When a number is multiplied by itself thrice, the resultant number is called the cube of a number. Cubing is used while comparing sizes of objects or things with cubic measurements. In this topic, we shall learn about cubes of 72.

Cube of 72

A cube number is a value obtained by raising a number to the power of 3, or by multiplying the number by itself three times.

When you cube a positive number, the result is always positive.

When you cube a negative number, the result is always negative.

This is because a negative number by itself three times results in a negative number.

The cube of 72 can be written as 72³, which is the exponential form.

Or it can also be written in arithmetic form as, 72 × 72 × 72.

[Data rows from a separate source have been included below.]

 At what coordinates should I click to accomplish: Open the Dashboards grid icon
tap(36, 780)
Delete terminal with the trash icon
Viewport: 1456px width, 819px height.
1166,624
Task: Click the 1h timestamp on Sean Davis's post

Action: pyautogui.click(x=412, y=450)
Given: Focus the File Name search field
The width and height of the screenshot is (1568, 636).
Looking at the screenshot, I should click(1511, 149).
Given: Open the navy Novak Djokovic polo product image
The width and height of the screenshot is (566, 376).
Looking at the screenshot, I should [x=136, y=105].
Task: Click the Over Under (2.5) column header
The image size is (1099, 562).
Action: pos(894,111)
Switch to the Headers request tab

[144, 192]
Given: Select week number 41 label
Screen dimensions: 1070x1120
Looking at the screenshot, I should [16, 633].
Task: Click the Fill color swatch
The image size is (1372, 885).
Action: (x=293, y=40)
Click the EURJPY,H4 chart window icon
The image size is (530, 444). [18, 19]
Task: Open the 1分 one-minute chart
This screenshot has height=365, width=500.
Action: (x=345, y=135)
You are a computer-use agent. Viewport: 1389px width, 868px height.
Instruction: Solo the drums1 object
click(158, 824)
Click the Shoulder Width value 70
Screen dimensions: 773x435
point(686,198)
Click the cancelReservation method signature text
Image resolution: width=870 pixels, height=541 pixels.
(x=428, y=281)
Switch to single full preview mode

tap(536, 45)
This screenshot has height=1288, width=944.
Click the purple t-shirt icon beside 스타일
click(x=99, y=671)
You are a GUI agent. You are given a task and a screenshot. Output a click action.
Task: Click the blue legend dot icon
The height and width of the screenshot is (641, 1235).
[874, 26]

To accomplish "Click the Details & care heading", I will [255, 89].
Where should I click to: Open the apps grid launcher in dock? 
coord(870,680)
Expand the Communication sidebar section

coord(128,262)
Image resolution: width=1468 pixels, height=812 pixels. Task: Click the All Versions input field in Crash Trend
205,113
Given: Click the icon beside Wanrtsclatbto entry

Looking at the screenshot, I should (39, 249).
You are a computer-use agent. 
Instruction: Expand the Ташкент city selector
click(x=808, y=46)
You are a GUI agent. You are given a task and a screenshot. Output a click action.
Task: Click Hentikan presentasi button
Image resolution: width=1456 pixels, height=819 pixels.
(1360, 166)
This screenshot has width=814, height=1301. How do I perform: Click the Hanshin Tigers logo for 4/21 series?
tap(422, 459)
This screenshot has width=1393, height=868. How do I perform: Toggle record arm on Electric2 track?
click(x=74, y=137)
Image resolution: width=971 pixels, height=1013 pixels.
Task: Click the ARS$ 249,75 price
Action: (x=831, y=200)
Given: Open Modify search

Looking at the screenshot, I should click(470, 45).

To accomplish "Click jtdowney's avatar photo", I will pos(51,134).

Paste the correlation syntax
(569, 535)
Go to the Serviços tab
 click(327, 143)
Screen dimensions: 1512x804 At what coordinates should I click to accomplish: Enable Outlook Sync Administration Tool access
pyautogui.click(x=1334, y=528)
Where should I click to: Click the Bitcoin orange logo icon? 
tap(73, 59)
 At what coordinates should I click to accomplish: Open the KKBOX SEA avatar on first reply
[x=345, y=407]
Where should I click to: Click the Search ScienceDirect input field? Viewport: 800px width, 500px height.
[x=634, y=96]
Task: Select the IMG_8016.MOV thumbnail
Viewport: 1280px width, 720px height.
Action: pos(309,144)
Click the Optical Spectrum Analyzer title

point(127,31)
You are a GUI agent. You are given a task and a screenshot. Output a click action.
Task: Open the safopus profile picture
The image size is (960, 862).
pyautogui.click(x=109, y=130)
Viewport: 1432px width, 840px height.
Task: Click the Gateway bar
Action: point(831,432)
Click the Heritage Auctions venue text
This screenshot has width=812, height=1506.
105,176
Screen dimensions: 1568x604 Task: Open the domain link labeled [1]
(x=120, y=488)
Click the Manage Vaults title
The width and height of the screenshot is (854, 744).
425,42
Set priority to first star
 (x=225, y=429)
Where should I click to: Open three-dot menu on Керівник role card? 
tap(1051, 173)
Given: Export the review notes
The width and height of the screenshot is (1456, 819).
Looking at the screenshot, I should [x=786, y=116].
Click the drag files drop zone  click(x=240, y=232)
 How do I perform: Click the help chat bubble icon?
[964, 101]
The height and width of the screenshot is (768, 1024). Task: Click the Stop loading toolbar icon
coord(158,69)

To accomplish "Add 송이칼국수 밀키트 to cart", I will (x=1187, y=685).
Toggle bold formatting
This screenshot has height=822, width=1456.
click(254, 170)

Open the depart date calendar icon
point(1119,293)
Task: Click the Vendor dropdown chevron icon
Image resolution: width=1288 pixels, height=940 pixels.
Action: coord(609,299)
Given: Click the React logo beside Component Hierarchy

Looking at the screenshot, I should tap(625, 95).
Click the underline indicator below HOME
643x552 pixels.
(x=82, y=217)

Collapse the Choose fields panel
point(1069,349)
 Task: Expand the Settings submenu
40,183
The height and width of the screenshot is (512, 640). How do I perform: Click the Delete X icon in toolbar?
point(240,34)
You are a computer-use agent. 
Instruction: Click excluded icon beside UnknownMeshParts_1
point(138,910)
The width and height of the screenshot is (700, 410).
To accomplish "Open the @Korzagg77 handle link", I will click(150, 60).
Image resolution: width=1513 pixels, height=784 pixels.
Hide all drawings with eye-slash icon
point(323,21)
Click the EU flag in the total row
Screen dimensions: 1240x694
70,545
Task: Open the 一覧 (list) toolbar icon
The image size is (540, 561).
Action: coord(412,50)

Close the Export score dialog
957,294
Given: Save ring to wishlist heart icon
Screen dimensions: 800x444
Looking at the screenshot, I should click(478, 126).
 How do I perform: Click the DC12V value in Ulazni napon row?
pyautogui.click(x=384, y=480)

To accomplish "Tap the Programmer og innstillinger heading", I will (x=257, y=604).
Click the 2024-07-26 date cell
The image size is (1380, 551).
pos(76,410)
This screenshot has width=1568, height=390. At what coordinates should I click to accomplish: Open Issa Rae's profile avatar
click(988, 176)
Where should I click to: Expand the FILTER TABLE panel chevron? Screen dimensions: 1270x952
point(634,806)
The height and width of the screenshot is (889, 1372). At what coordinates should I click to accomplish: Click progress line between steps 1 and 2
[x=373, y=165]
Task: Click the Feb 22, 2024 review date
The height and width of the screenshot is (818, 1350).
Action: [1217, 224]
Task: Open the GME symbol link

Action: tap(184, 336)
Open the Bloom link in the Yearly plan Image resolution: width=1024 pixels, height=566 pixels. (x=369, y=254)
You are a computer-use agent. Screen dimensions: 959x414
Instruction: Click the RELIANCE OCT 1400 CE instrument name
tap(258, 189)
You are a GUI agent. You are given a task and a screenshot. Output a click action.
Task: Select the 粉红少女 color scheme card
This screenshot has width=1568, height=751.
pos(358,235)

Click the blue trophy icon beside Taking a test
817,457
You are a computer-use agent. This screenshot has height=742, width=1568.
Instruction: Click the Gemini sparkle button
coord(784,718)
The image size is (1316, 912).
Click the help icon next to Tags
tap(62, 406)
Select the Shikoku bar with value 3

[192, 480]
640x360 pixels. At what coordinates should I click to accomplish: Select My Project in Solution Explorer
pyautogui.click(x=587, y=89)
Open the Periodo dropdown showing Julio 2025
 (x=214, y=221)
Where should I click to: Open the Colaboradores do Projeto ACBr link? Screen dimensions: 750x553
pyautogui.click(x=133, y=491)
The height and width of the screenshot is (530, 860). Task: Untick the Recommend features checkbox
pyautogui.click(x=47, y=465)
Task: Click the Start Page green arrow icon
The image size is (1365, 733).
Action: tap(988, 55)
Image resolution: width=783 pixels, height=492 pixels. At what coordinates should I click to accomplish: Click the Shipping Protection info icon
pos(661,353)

How to Calculate the Value of Cube of 72

In order to check whether a number is a cube number or not, we can use the following three methods, such as the multiplication method, a factor formula (a³), or by using a calculator. These three methods will help kids to cube the numbers faster and easier without feeling confused or stuck while evaluating the answers.

  • By Multiplication Method
     
  • Using a Formula (a3)
     
  • Using a Calculator

By Multiplication Method

The multiplication method is a process in mathematics used to find the product of two numbers or quantities by combining them through repeated addition. It is a fundamental operation that forms the basis for more complex mathematical concepts.

Step 1: Write down the cube of the given number. 72³ = 72 × 72 × 72

Step 2: You get 373,248 as the answer.

Hence, the cube of 72 is 373,248.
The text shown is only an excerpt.